Von allen Zweigen ist es aber die Archäologie und die prähistorische Kunde, welche die reichste Ausbeute erzielen dürften.

Gleich in Tripolis selbst erwartet den Alterthumsforscher ungeahnte Ausbeute[4], und die beiden grossen Ruinenstädte Sabratha im Westen, Leptis magna im Osten, eine jede etwa einen Grad von Tripolis entfernt, bieten Schätze, die vielleicht grösser sind als mancher denkt. Die Phönizier, Griechen und Römer haben dort ihre Spuren zurückgelassen.

Der grosse Palast, den Kaiser Severus in Leptis errichten liess, harrt noch immer seiner Enthüllung. Ganz vom Sand überfluthet, hat sich dieser wie ein schätzendes Kleid um die grossartigen Ruinen gelegt. Schon Kaiser Justinian fand die Stadt und den Palast so, und die Ausräumung derselben von Sand und die Wiederherstellung der Kaiserwohnung, die Umgebung der Altstadt mit einer Mauer nutzte nur kurze Zeit.
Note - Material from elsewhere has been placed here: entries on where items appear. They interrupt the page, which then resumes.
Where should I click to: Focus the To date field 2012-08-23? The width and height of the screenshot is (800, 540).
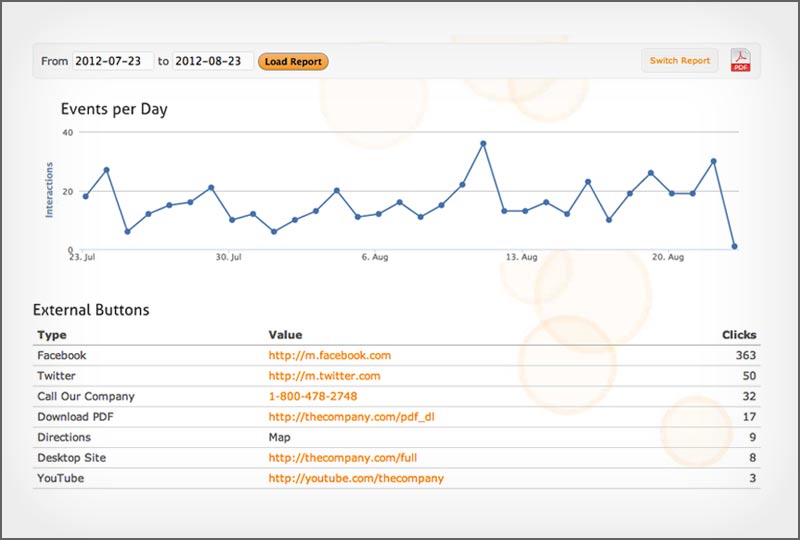213,61
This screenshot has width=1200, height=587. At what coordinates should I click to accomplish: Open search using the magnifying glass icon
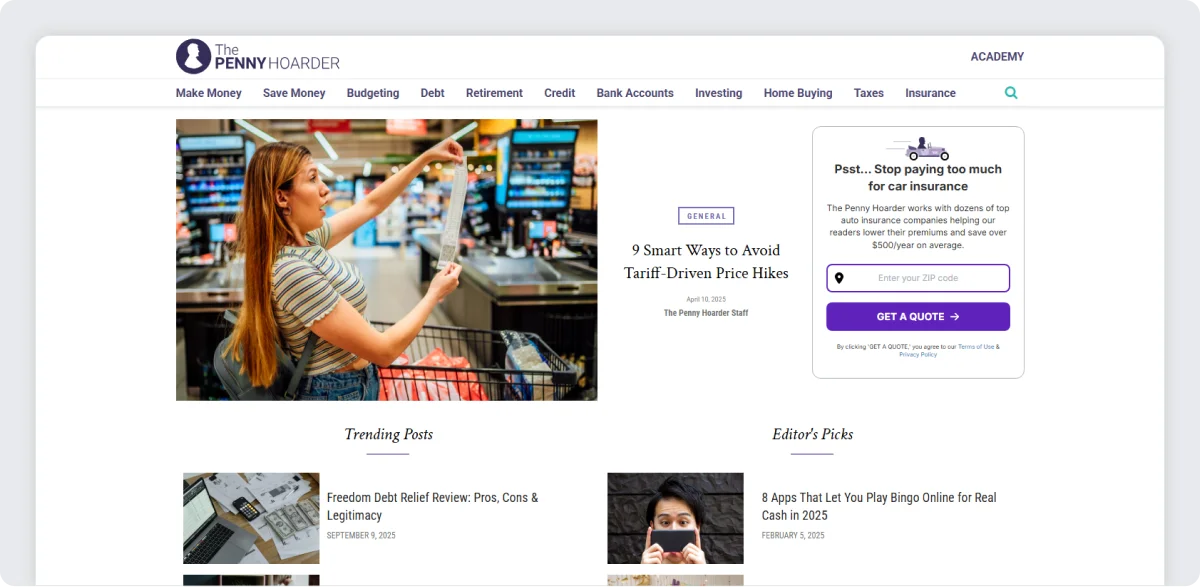[x=1010, y=92]
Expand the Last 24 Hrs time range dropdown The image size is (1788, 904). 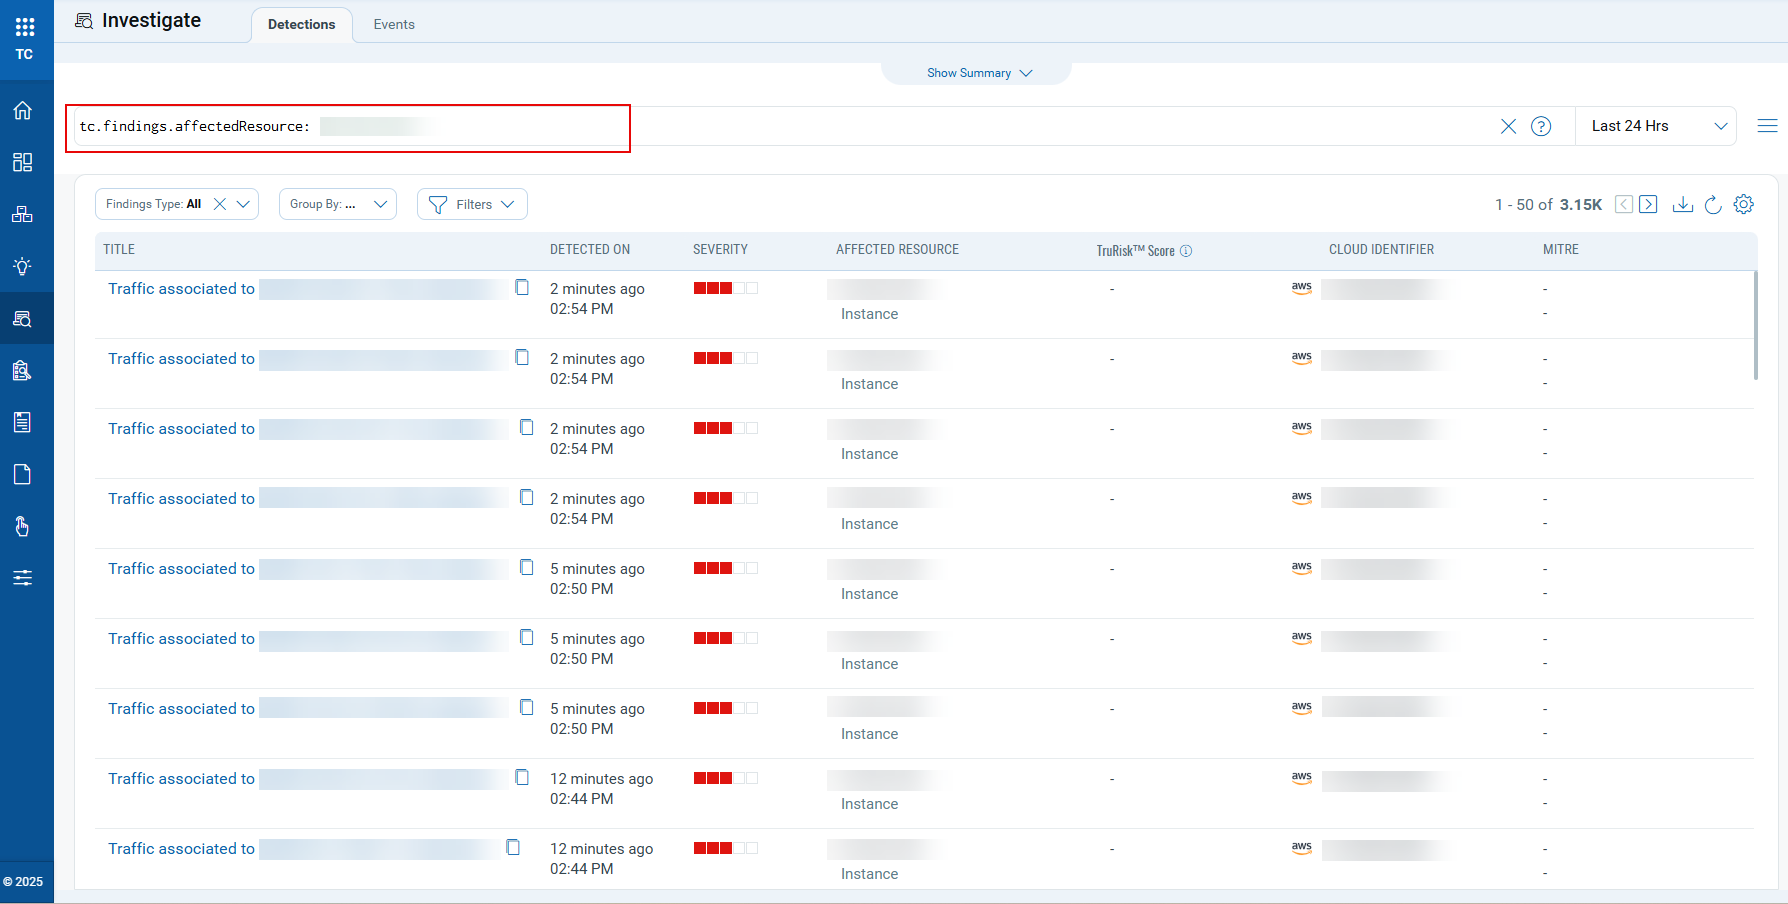[x=1656, y=126]
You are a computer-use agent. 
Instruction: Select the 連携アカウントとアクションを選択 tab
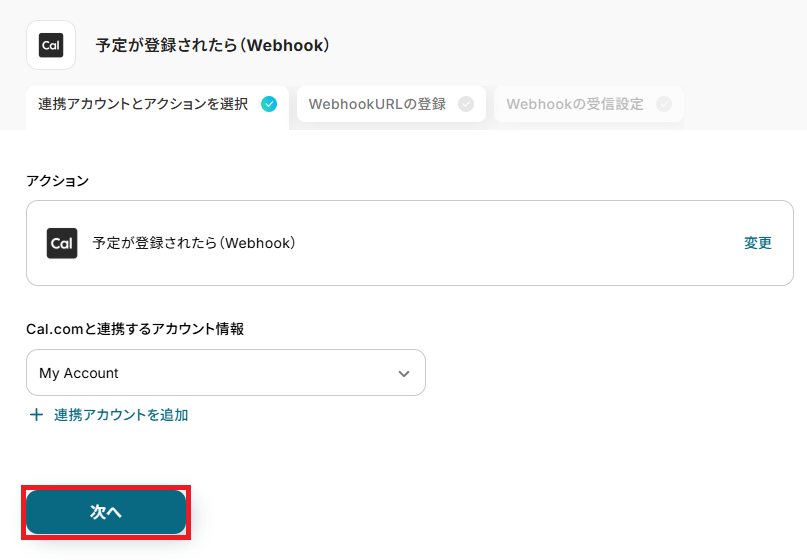143,104
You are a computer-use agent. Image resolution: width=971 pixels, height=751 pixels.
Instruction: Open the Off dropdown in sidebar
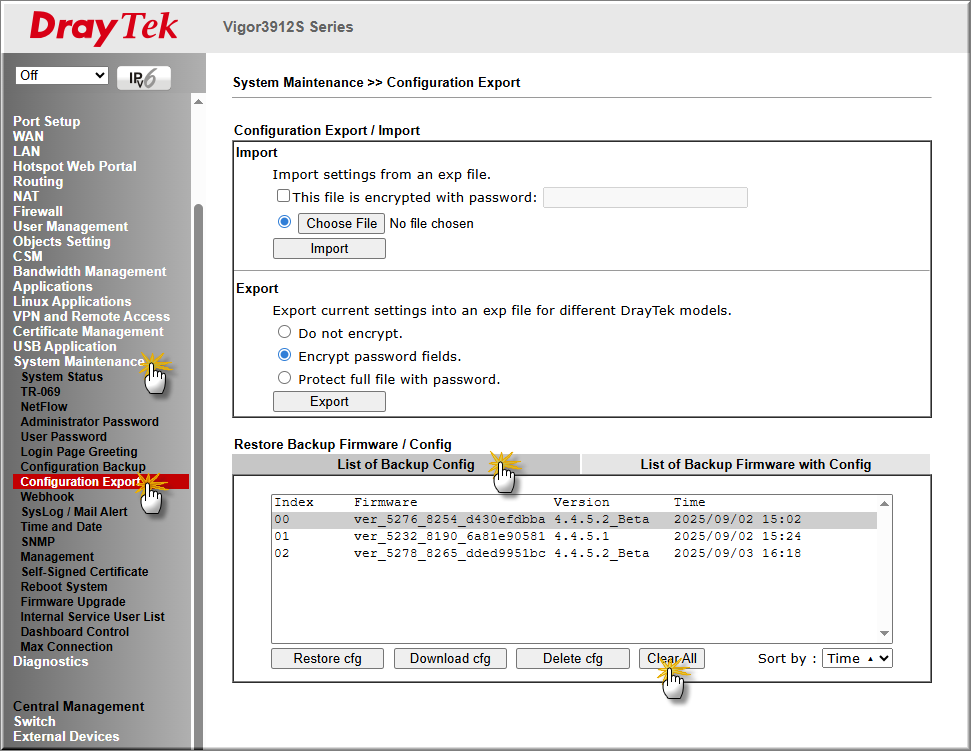tap(62, 76)
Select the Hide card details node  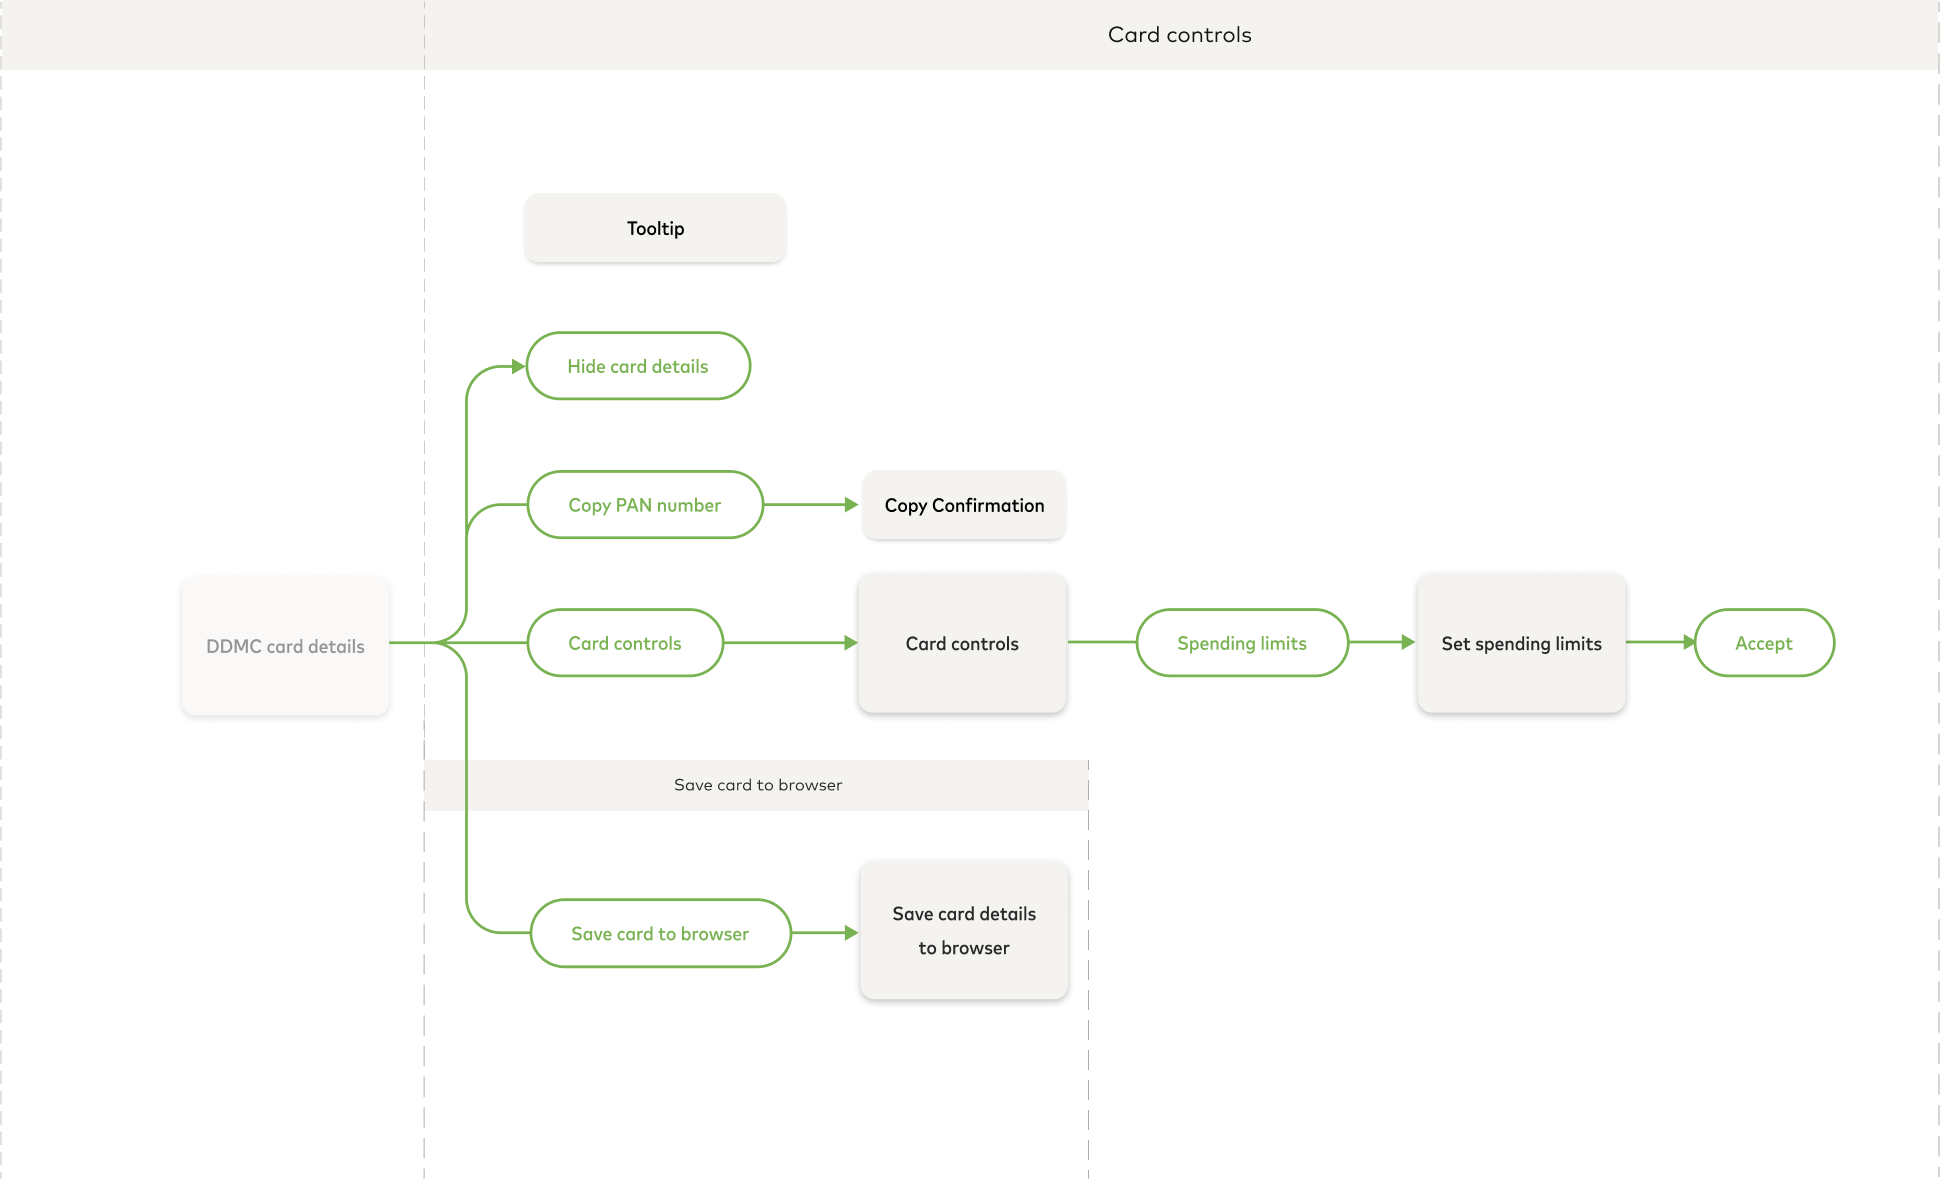pyautogui.click(x=638, y=366)
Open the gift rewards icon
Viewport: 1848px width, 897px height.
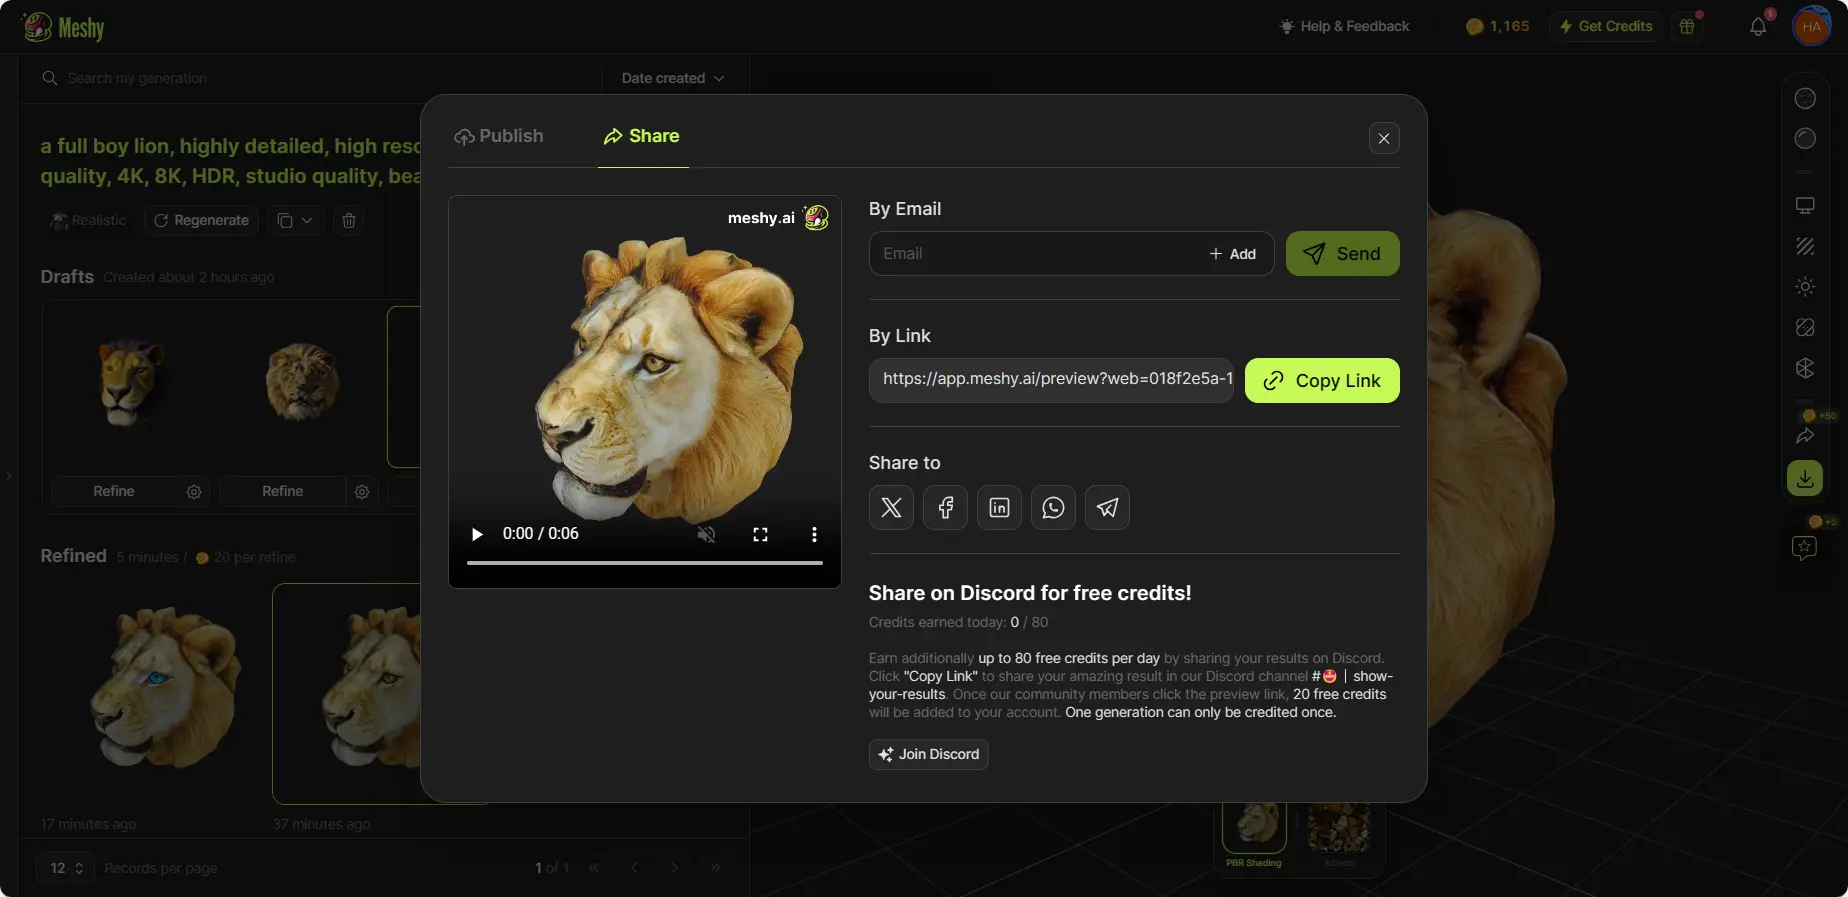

Jetzt liegt Leptis seit 1000 Jahren unter dem Sande begraben, und nur die Spitzen der Gebäude, welche aus den Dünen ragen, hohe Grabdenkmäler, grossartige Hafenbauten der Phönizier, sagen dem Forscher, was hier alles verborgen liegt.

Aber nicht nur das alte Tripolis (Sabratha, Oea und Leptis magna bildeten die Tripolis) ist besonders erforschungswerth, sondern auch weiter nach dem Innern zu finden sich wohlerhaltene Baudenkmäler der Römer, welche nach dem Süden zu ein ganzes System von Befestigungen errichtet hatten, um die Colonisten und die Städte gegen die Einfälle libyscher Nomaden sicher zu stellen.

Die noch vollkommen ununtersuchten Höhlen im Djebel - wo heute zum Theil die Eingeborenen noch als Troglodyten wohnen, - würden sicher die reichsten vorgeschichtlichen Funde ergeben.

Kein Land der alten Welt ist aber reicher an Ruinen als Cyrenaïka, welche Provinz überhaupt von ganz Tripolitanien am wenigsten erforscht ist. Dicht zusammengedrängt finden wir dort nicht nur die wohlerhaltenen Ruinen der alten Städte Euesperides, Teucheira, Ptolemais, Apollonia, Dernis, Cyrene und Barca, sondern überall dazwischen zerstreut Trümmer von Villen, Grabdenkmälern, Castellen und Nekropolen, wie sie an Pracht und Ausdehnung nirgends in der alten Welt mehr vorkommen. Regelrechte und systematische Nachgrabungen sind in der Cyrenaïka noch nicht gemacht worden, und doch hat man schon herrliche Schätze der Kunst dort gehoben.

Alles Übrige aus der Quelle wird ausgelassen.